| Requirements |
From the items below, pick out every line that contains the string "This". Case matters.

| Input rows |
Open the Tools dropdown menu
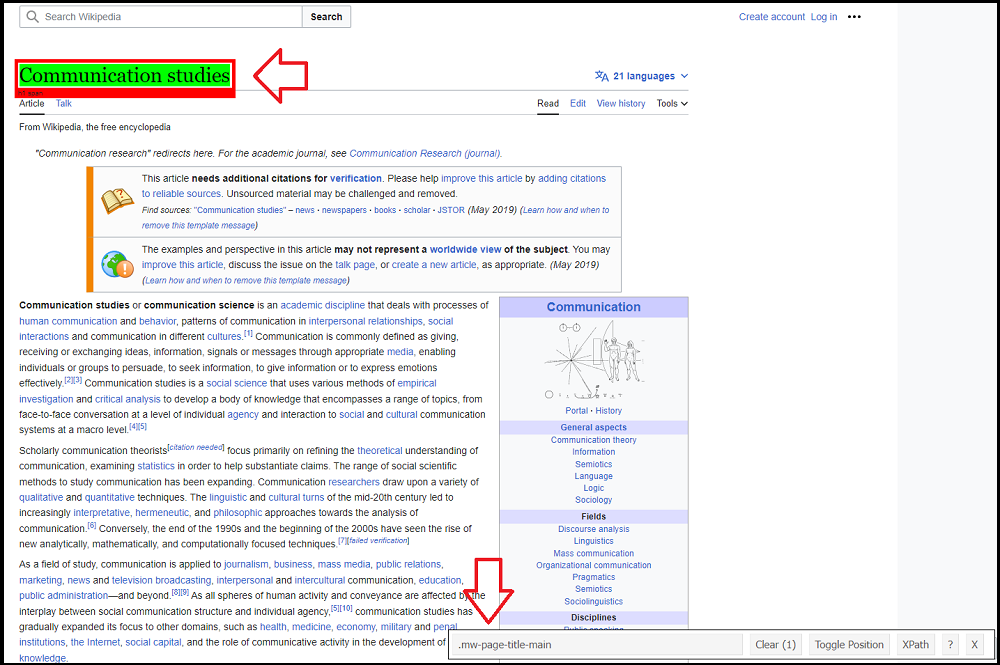 (672, 104)
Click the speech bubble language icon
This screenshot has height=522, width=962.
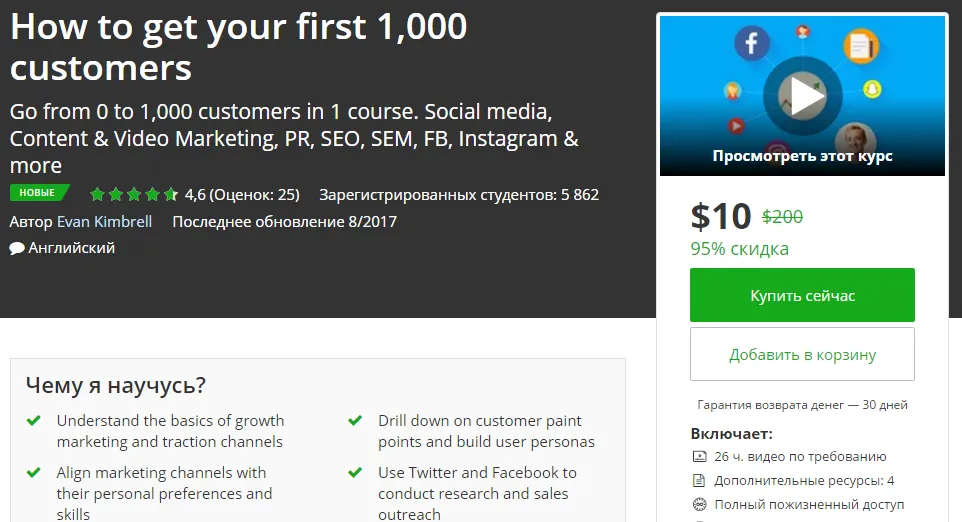coord(17,248)
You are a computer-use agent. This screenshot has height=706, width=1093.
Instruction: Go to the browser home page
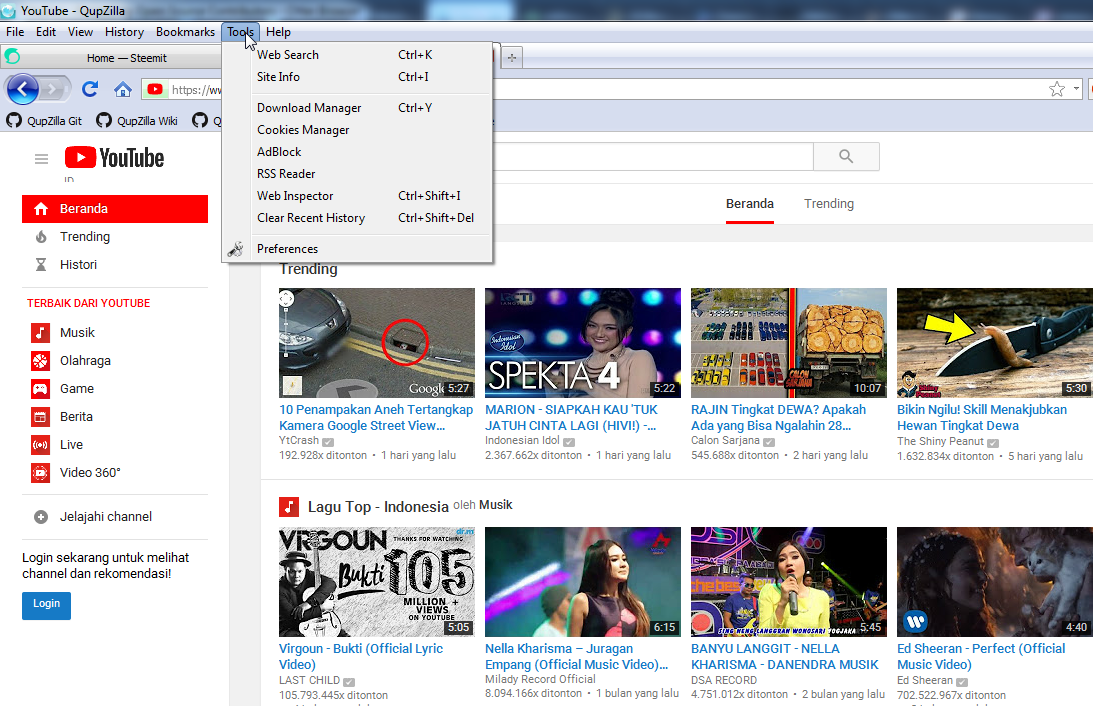[123, 90]
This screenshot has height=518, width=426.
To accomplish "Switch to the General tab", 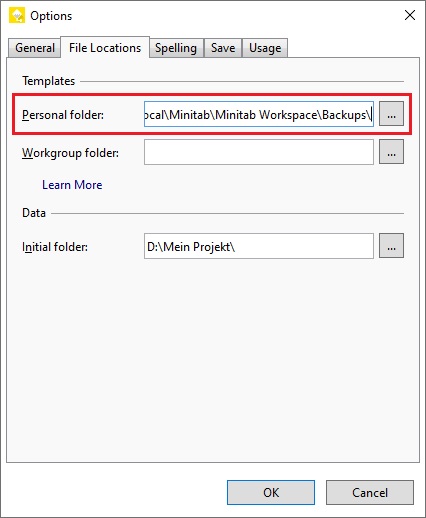I will [35, 48].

| Answer to the exercise |
This screenshot has height=522, width=962.
You are a computer-use agent. This screenshot has height=706, width=1093.
This screenshot has height=518, width=426.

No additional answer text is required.